How does the data below read from its first line through the line containing "Task: Delete the"? Print those lines exactly.

(Pixel coordinate grounding data)
════════
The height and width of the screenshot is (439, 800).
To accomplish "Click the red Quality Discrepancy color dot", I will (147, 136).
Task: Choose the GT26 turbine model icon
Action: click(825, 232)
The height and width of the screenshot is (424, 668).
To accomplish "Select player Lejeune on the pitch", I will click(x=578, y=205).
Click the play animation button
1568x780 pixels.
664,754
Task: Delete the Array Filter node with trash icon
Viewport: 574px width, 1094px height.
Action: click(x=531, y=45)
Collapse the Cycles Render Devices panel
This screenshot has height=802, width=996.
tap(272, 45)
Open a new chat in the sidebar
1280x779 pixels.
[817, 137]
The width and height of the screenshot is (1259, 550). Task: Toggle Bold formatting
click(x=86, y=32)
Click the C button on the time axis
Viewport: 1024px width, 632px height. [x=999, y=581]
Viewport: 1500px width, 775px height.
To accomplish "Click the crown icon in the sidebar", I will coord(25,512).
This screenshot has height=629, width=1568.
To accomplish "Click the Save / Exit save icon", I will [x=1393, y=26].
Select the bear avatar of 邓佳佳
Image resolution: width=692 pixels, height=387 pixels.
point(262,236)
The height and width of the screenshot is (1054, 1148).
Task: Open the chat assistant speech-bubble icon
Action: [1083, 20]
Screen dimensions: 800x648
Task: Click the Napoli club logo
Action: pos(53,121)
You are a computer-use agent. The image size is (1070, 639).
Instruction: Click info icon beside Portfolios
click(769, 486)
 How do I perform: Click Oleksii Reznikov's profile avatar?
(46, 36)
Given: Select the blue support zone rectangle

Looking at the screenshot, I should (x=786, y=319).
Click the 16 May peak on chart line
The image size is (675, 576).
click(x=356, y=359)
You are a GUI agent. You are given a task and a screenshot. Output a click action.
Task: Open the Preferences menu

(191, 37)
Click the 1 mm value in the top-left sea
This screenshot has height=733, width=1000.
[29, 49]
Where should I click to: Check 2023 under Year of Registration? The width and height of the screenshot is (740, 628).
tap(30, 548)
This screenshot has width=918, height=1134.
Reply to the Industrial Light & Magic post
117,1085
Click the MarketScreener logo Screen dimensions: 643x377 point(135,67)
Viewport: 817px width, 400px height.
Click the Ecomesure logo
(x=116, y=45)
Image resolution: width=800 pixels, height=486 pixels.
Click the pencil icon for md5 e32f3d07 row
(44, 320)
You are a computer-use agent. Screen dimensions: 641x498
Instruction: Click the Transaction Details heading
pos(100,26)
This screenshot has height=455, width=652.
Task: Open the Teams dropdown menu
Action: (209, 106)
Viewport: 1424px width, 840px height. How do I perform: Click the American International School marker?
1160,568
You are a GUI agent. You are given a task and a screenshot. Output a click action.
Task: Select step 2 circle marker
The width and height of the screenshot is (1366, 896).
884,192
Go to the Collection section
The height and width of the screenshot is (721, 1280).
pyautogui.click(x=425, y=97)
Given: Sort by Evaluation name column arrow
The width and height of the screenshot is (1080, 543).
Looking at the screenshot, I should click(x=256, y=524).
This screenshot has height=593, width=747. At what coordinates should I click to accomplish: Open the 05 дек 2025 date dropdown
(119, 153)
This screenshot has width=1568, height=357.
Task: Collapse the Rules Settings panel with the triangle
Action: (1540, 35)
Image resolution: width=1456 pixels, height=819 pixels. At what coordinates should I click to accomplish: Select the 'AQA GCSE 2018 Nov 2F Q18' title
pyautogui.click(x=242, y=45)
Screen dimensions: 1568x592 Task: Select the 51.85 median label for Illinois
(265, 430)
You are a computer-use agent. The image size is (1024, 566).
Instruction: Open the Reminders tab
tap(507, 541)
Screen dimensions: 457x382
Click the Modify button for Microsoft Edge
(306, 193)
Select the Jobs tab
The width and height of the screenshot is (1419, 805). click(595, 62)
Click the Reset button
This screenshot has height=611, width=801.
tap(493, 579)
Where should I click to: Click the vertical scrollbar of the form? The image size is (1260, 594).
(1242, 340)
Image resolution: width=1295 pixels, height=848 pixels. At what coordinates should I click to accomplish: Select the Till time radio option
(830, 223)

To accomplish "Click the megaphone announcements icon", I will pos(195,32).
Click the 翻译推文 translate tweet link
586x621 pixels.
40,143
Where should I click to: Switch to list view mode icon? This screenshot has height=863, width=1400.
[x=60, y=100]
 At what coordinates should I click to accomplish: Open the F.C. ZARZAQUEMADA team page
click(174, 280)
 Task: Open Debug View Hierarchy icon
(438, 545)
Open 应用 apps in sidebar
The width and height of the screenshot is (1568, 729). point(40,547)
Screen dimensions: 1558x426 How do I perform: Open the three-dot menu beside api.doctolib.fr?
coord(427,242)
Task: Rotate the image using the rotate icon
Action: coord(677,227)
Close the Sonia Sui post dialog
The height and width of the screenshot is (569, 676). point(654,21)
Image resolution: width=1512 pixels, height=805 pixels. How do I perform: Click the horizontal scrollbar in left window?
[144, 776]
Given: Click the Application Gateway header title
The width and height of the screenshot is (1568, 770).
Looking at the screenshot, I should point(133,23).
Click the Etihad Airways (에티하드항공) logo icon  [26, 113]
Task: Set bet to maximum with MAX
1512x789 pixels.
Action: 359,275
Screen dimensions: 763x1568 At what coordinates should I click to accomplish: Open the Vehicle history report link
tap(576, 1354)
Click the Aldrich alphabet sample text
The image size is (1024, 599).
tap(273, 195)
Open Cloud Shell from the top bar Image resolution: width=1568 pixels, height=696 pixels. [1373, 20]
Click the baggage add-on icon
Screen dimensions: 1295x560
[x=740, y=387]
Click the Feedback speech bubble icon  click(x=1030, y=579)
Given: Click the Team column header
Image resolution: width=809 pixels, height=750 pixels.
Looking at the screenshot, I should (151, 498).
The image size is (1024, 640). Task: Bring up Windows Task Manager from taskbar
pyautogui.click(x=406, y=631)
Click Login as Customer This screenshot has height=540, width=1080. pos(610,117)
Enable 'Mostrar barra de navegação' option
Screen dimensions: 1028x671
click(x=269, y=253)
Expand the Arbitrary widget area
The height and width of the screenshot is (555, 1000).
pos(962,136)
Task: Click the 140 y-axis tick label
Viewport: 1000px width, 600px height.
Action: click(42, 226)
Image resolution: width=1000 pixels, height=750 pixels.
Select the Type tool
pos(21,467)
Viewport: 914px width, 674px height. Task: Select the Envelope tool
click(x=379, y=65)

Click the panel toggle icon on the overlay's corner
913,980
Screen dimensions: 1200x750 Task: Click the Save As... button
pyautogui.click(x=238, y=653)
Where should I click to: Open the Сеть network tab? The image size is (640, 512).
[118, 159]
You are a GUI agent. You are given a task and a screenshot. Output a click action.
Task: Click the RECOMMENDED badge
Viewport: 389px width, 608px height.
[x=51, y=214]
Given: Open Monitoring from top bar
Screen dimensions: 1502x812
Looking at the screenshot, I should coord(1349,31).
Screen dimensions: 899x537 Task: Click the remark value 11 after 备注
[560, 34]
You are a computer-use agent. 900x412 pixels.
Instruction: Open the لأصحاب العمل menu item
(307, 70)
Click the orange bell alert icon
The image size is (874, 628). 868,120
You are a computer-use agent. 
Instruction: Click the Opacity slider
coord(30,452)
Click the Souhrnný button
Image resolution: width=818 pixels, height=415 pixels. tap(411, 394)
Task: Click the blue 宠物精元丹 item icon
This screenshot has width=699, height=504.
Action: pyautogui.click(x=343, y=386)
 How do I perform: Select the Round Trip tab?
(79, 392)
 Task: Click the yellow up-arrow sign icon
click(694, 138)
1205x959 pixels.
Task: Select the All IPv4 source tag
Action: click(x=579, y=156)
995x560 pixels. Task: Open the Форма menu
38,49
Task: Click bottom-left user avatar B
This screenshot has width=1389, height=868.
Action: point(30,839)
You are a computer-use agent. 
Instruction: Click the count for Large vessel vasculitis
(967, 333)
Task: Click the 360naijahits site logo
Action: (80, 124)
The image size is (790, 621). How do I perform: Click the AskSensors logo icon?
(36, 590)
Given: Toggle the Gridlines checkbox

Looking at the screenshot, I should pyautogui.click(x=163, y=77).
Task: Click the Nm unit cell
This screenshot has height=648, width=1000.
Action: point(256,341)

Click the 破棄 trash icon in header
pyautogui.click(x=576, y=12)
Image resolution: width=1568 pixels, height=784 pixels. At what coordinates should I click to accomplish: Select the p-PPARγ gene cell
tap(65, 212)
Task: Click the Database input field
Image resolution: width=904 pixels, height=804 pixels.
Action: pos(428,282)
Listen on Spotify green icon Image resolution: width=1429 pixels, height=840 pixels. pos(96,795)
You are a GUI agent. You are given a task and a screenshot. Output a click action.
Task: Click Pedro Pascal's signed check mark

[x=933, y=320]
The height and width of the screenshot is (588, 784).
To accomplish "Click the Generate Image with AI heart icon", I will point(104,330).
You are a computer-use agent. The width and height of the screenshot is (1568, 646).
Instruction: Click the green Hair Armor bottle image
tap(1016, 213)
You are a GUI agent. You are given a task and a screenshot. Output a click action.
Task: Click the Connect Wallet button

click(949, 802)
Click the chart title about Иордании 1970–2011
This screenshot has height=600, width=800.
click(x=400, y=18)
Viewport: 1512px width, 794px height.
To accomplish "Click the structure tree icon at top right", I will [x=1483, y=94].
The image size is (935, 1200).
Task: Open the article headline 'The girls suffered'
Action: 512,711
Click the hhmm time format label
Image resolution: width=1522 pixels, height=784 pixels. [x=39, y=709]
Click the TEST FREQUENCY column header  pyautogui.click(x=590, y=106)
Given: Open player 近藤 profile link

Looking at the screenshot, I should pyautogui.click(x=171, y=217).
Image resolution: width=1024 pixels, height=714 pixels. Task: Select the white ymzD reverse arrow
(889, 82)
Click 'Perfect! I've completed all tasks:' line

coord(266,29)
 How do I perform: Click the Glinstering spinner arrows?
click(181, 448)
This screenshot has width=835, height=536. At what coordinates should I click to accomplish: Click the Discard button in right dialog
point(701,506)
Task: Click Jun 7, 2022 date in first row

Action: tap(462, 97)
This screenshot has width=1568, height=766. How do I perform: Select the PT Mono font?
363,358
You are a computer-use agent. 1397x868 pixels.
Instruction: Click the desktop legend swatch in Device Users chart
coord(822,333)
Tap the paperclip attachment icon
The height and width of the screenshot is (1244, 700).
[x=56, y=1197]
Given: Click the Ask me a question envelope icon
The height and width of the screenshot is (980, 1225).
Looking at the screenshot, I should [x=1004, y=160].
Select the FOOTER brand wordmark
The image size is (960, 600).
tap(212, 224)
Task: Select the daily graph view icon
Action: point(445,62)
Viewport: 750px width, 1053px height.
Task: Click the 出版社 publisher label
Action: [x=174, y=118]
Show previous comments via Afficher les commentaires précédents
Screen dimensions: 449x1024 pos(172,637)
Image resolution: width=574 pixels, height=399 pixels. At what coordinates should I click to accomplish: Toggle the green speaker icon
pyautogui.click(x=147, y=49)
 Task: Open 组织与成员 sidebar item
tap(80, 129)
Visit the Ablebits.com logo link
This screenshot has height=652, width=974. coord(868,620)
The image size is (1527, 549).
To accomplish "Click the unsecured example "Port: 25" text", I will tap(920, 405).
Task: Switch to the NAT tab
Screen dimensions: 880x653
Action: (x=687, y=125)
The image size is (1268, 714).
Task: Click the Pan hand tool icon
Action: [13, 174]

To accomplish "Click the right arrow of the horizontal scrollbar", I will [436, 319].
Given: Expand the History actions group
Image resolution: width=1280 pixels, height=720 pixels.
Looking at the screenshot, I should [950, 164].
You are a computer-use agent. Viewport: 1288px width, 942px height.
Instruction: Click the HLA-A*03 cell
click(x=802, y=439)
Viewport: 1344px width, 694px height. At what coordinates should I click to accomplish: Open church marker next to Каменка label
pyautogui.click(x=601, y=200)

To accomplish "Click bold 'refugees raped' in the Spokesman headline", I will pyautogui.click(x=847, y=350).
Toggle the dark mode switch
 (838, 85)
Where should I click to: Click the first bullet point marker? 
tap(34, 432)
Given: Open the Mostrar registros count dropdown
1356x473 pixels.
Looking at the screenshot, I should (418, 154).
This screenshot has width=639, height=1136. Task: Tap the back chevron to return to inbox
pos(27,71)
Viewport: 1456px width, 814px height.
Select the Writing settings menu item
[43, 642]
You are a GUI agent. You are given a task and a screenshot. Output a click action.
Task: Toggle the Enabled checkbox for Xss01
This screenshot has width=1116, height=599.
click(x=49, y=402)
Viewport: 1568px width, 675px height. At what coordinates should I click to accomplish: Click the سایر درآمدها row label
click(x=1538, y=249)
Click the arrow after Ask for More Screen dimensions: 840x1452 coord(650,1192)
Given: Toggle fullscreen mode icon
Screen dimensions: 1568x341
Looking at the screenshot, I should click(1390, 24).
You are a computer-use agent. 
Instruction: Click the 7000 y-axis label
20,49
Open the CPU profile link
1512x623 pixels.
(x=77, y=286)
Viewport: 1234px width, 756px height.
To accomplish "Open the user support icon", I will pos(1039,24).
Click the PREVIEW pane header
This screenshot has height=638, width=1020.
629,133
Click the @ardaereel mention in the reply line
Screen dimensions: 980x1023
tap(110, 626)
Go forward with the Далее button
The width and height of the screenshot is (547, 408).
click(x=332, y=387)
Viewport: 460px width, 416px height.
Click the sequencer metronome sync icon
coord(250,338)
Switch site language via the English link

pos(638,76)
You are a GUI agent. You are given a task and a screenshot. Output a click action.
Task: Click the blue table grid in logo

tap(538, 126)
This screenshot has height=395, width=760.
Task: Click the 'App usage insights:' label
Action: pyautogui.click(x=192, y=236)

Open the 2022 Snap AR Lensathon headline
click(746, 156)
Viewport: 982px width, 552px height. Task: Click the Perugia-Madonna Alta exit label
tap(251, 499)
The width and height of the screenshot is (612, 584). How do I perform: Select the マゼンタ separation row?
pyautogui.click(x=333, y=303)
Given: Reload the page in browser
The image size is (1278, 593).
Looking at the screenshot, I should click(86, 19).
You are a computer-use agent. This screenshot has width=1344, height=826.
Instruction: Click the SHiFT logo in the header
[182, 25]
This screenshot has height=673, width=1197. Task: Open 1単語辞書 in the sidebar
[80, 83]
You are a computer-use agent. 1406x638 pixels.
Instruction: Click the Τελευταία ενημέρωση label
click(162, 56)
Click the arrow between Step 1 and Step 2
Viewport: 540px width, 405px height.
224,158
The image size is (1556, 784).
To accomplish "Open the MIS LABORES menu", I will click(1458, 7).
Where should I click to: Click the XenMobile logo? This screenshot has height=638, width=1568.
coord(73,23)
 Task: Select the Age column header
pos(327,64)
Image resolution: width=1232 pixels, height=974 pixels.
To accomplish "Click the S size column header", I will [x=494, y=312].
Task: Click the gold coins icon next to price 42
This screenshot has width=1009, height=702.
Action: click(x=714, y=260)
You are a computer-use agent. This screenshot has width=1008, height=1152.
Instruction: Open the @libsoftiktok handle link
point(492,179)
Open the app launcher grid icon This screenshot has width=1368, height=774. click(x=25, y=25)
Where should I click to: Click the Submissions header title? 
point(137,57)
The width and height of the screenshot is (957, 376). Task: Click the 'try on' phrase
════════
* **OUTPUT OF THE TASK**:
The height and width of the screenshot is (439, 800).
To accomplish "Click the red Quality Discrepancy color dot", I will (147, 136).
Task: Choose the GT26 turbine model icon
Action: click(825, 232)
The height and width of the screenshot is (424, 668).
To accomplish "Select player Lejeune on the pitch", I will click(x=578, y=205).
Click the play animation button
1568x780 pixels.
664,754
Task: Delete the Array Filter node with trash icon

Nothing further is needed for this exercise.